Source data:
^^^^

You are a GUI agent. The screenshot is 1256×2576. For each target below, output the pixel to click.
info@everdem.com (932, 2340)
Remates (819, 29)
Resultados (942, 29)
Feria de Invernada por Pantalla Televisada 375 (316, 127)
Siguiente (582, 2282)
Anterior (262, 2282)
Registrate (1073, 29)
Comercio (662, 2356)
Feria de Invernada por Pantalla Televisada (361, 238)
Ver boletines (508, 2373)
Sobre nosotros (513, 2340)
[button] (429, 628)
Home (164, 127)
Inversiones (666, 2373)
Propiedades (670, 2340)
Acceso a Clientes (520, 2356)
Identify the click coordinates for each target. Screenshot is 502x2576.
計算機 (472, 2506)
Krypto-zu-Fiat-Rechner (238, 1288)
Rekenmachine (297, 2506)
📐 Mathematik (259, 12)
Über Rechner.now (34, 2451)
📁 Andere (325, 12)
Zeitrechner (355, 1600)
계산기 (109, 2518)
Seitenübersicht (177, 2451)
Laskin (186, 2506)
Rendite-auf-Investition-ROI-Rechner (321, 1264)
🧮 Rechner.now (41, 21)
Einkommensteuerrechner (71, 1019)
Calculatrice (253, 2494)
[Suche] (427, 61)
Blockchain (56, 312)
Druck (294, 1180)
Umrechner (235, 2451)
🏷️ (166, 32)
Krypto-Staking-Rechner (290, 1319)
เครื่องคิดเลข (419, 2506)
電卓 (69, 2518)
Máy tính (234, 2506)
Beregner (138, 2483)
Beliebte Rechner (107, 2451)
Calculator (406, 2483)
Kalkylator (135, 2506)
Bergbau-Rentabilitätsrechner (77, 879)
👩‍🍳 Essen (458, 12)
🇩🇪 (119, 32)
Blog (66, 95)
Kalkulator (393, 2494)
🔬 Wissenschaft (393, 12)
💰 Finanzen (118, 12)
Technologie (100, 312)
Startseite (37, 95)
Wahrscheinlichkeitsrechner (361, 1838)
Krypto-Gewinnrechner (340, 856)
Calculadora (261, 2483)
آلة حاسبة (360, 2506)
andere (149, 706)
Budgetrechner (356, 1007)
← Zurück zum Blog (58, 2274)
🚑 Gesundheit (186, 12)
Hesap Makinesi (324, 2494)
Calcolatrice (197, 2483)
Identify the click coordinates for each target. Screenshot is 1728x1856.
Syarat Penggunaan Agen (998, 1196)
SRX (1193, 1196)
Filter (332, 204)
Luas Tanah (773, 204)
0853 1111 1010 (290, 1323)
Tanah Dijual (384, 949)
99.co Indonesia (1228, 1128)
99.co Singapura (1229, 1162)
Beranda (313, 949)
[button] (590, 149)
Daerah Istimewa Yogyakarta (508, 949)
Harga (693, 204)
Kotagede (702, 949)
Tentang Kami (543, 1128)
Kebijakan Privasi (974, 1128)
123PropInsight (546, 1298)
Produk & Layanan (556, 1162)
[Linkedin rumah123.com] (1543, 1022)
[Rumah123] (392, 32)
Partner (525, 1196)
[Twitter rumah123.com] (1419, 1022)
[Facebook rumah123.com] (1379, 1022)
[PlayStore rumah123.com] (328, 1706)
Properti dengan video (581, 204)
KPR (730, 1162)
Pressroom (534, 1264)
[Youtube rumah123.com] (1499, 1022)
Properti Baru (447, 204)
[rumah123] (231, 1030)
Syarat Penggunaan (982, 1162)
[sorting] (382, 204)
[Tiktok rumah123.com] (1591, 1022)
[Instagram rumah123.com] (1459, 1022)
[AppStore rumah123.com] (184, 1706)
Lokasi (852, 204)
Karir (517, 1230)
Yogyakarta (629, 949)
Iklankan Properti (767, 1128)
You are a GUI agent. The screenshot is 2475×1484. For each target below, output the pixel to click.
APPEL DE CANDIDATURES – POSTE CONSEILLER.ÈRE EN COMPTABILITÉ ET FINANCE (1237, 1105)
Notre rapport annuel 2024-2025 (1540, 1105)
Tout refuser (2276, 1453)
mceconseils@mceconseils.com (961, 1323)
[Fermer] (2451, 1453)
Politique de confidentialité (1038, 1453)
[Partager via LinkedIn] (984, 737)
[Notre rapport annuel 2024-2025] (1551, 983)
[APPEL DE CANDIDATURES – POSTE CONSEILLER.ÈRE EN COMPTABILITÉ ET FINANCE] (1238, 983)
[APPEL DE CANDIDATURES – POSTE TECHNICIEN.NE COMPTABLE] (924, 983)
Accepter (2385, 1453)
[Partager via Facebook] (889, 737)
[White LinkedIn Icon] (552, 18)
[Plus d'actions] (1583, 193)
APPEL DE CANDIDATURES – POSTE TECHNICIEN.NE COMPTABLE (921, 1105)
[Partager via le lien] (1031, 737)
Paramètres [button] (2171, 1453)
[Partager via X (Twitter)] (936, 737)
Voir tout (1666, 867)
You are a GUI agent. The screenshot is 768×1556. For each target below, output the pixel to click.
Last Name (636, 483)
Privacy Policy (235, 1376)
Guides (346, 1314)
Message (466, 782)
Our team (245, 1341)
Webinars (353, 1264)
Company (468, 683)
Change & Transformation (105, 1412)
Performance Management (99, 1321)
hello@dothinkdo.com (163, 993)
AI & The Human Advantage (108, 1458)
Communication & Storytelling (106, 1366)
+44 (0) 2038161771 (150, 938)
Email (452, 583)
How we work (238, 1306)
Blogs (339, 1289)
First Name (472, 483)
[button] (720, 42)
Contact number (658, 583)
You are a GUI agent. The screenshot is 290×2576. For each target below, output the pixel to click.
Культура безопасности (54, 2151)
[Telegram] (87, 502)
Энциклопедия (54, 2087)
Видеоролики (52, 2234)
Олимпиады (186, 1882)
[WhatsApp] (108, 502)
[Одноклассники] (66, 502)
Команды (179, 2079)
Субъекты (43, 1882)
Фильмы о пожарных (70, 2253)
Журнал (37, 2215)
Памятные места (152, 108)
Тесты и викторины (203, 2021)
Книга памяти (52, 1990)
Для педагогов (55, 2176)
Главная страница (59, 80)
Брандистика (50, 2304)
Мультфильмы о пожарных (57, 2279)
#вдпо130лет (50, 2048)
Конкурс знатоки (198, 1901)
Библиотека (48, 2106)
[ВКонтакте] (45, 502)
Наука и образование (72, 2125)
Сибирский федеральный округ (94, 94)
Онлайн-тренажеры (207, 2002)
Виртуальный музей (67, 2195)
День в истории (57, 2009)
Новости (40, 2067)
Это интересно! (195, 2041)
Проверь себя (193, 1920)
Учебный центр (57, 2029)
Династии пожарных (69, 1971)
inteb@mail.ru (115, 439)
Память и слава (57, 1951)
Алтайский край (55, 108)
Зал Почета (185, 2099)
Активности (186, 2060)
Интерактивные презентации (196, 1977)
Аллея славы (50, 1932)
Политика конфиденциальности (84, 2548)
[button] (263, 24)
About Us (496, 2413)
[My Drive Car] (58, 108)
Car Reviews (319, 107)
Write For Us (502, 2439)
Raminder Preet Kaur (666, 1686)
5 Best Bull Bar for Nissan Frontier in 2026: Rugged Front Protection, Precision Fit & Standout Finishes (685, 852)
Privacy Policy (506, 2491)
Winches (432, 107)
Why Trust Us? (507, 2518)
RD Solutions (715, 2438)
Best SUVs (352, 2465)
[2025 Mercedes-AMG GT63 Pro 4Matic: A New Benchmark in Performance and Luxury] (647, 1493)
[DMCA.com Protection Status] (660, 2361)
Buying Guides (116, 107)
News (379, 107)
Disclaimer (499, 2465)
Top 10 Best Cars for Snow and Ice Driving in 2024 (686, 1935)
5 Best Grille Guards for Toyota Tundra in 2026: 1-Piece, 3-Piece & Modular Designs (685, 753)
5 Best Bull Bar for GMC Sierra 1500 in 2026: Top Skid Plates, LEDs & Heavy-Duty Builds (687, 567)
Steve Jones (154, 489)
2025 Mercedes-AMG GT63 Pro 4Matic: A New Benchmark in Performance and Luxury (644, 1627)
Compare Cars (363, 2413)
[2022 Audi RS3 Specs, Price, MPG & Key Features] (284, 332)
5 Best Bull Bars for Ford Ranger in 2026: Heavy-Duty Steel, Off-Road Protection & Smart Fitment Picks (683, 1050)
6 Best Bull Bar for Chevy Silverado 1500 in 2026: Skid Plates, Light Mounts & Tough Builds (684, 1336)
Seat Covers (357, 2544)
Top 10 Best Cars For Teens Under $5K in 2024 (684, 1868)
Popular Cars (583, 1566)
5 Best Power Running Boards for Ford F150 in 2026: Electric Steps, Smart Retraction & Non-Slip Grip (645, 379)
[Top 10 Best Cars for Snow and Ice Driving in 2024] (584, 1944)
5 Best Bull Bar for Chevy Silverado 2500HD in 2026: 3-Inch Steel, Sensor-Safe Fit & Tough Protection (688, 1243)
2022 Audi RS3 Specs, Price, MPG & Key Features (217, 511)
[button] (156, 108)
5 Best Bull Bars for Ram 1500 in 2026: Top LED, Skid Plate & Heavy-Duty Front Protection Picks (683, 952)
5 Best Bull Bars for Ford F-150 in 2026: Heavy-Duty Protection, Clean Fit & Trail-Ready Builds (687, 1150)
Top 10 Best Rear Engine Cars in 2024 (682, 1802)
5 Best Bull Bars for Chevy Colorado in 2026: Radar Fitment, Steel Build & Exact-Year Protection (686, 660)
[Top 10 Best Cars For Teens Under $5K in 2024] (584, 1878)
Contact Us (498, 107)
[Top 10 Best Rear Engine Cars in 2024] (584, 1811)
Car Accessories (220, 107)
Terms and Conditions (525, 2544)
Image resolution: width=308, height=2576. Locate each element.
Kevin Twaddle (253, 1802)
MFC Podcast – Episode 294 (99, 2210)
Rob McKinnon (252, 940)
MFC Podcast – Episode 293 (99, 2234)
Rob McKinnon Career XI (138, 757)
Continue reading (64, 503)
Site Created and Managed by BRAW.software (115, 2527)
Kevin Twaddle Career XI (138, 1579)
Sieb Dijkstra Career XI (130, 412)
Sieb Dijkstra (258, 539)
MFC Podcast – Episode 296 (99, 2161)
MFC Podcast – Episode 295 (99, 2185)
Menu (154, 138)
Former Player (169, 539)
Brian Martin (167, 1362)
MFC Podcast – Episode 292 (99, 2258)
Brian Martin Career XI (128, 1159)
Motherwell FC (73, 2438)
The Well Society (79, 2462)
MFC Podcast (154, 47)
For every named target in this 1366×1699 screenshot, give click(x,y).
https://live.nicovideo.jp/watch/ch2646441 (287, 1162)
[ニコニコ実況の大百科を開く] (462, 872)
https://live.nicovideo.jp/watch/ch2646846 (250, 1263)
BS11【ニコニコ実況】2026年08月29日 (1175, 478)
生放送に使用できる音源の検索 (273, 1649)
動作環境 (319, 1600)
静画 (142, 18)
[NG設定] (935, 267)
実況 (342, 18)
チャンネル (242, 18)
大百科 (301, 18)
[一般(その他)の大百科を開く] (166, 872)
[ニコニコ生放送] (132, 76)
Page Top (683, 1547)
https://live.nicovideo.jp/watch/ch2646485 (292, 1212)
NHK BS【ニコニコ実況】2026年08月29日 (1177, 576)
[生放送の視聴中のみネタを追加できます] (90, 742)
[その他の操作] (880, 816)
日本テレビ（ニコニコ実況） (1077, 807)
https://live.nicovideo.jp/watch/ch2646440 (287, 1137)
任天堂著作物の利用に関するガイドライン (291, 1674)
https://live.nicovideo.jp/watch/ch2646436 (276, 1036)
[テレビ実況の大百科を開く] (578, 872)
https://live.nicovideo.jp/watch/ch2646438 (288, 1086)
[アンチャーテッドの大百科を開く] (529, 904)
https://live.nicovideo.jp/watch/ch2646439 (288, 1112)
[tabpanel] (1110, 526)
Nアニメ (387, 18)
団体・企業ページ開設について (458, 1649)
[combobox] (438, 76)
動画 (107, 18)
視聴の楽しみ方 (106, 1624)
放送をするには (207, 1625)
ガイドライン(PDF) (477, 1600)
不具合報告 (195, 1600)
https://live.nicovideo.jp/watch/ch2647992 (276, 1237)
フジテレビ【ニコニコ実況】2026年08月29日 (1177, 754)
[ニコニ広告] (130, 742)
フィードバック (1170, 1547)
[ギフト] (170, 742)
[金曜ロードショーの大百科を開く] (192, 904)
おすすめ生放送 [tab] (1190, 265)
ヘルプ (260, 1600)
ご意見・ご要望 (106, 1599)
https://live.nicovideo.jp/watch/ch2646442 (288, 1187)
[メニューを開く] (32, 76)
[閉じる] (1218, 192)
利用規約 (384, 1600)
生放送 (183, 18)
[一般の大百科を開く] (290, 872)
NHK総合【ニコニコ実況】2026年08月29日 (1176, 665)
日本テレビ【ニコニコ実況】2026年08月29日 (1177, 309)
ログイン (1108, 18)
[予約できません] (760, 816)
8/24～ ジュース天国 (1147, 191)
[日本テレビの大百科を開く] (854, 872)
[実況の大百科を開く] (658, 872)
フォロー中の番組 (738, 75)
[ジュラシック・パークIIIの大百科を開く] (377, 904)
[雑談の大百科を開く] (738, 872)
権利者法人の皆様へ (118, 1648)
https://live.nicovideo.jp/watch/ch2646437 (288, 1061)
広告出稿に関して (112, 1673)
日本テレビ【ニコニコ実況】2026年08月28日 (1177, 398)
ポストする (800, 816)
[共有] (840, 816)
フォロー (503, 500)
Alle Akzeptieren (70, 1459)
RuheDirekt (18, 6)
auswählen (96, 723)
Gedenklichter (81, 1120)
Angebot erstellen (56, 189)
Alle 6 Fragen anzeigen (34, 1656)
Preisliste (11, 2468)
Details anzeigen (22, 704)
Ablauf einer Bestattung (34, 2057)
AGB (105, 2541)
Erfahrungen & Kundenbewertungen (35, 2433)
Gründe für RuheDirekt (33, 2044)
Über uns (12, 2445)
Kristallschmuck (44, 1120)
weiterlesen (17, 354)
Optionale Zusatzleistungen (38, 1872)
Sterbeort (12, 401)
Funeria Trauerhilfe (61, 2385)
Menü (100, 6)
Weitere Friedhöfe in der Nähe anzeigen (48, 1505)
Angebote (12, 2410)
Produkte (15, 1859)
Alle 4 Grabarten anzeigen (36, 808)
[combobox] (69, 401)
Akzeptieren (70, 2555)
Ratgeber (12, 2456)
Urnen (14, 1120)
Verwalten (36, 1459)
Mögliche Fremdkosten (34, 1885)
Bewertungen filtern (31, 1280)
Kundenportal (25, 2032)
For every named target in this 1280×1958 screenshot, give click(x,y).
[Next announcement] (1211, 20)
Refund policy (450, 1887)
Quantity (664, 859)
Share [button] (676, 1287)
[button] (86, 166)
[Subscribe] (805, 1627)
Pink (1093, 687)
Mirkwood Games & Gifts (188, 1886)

^^^^

→ Exercise details
Could you transcribe the entries above word for word, from the line with "Pressroom (534, 1264)" down to the line with "Politique de confidentialité (1038, 1453)", keeping both?

→ Problem solution
Pressroom (534, 1264)
[Youtube rumah123.com] (1499, 1022)
Properti Baru (447, 204)
[rumah123] (231, 1030)
Syarat Penggunaan (982, 1162)
[sorting] (382, 204)
[Tiktok rumah123.com] (1591, 1022)
[Instagram rumah123.com] (1459, 1022)
[AppStore rumah123.com] (184, 1706)
Lokasi (852, 204)
Karir (517, 1230)
Yogyakarta (629, 949)
Iklankan Properti (767, 1128)
You are a GUI agent. The screenshot is 2475×1484. For each target below, output the pixel to click.
APPEL DE CANDIDATURES – POSTE CONSEILLER.ÈRE EN COMPTABILITÉ ET FINANCE (1237, 1105)
Notre rapport annuel 2024-2025 (1540, 1105)
Tout refuser (2276, 1453)
mceconseils@mceconseils.com (961, 1323)
[Fermer] (2451, 1453)
Politique de confidentialité (1038, 1453)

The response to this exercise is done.